___ SUPPLIED ENTRIES ___
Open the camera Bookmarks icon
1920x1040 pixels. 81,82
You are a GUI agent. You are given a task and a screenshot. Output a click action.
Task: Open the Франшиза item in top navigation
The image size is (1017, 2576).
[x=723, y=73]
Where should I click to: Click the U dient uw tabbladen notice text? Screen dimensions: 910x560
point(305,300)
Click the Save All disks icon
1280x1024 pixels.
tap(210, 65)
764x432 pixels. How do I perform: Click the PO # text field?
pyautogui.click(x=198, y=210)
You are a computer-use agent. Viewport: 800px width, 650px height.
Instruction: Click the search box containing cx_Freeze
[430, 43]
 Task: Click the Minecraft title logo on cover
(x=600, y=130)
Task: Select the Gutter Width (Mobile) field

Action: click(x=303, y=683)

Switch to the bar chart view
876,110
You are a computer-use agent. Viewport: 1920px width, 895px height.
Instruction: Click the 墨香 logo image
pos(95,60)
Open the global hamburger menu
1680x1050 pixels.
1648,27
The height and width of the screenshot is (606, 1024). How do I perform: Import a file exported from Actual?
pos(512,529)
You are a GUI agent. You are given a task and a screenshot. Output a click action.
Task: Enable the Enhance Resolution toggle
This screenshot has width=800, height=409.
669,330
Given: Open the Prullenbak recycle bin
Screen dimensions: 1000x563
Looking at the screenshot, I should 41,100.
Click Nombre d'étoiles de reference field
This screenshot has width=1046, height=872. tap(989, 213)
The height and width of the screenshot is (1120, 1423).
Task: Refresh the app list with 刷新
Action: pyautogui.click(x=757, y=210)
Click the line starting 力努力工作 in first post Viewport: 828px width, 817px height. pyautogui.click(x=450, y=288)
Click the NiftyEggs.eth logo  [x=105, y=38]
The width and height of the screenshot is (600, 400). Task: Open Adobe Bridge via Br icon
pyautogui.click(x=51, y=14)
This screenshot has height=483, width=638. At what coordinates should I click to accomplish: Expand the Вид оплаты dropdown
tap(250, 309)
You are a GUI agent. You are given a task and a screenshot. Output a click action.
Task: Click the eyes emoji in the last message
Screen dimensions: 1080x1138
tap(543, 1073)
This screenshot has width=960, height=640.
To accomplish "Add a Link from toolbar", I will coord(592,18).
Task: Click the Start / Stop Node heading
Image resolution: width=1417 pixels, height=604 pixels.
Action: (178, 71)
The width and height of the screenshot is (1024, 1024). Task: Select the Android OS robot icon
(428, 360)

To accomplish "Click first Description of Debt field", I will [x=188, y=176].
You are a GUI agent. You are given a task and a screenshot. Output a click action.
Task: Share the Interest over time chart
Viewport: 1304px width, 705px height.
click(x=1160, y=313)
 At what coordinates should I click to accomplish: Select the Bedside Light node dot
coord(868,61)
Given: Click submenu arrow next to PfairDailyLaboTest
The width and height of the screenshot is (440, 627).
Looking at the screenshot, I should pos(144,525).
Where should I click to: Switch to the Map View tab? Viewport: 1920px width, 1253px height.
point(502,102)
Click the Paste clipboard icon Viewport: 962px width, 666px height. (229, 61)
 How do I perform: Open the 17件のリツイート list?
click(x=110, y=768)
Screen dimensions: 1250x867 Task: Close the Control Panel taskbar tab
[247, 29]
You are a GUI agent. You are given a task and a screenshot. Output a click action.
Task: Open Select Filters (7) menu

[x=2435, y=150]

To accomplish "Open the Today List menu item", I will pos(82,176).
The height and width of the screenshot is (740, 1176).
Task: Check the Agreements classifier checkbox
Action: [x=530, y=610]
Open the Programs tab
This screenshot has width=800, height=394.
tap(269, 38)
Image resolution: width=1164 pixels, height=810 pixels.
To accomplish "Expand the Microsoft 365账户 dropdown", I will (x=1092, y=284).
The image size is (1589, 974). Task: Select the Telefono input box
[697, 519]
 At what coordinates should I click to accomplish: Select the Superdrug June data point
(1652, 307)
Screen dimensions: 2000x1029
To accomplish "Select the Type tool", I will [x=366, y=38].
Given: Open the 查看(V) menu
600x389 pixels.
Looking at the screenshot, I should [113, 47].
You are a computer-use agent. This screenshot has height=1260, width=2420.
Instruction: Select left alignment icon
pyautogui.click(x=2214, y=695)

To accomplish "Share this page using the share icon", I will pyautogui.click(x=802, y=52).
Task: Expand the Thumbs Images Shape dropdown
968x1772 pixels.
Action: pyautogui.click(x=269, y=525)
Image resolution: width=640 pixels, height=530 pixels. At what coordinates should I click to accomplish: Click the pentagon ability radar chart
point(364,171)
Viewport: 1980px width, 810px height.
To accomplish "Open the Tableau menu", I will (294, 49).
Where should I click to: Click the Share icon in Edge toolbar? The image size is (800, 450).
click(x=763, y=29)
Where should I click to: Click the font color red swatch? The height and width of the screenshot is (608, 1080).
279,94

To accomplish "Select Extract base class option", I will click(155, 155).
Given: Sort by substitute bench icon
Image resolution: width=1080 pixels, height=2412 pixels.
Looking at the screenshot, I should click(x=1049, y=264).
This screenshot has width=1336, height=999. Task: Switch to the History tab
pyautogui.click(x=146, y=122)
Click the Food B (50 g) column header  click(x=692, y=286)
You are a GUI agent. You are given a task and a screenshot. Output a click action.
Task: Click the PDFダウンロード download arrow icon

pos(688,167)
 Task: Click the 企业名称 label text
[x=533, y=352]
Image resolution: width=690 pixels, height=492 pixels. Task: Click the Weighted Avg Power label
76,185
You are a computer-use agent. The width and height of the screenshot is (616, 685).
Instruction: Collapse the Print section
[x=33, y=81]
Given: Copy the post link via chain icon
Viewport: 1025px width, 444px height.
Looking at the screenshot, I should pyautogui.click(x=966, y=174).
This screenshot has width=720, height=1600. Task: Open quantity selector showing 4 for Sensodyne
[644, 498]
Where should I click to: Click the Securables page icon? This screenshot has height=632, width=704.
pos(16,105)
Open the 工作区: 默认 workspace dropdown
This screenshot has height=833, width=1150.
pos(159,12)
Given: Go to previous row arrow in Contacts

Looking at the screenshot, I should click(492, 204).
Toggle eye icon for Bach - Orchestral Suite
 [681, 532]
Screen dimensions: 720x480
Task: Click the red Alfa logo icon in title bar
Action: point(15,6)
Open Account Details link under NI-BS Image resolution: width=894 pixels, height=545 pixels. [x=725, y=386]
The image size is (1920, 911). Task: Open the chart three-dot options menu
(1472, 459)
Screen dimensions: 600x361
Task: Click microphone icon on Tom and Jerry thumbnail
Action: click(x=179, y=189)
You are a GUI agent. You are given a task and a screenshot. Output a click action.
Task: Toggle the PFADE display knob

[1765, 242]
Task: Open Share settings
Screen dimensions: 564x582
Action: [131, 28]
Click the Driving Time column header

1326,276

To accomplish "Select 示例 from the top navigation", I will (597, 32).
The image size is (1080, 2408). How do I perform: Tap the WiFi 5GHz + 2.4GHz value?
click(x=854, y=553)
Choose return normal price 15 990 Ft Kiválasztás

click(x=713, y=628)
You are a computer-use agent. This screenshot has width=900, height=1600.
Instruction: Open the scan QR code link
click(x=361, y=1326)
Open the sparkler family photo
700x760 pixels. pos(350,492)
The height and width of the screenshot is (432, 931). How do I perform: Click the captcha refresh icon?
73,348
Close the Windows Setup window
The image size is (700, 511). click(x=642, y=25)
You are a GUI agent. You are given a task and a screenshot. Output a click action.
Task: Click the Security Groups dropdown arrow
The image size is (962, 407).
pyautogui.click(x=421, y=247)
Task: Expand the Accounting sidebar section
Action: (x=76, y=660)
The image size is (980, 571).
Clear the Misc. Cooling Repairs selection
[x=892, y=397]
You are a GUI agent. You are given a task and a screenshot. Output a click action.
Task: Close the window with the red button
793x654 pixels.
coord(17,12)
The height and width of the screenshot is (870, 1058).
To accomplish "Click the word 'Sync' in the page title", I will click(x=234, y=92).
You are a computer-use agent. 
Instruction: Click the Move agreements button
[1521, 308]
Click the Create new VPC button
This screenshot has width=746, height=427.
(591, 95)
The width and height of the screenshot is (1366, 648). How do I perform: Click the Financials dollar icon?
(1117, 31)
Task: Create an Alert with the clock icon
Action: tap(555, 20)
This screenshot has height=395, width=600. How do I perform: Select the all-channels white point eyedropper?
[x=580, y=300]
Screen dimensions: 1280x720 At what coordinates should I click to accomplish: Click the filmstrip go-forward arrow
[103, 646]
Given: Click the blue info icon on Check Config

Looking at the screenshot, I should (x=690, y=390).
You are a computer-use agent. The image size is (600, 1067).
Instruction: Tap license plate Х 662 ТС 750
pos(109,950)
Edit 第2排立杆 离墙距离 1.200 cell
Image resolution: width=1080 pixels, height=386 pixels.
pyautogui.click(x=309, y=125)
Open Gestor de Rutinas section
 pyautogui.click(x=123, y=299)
___
== EXERCISE ==
The answer must be every line from the records above that contains the word "computer", copied out.

== ANSWER FOR THE TASK ==
You are a computer-use agent. Viewport: 800px width, 650px height.
You are a computer-use agent. Viewport: 1920px width, 895px height.
You are a computer-use agent. This screenshot has height=1260, width=2420.
You are a computer-use agent. The width and height of the screenshot is (616, 685).
You are a computer-use agent. This screenshot has width=900, height=1600.
You are a computer-use agent. 
You are a computer-use agent. The image size is (600, 1067).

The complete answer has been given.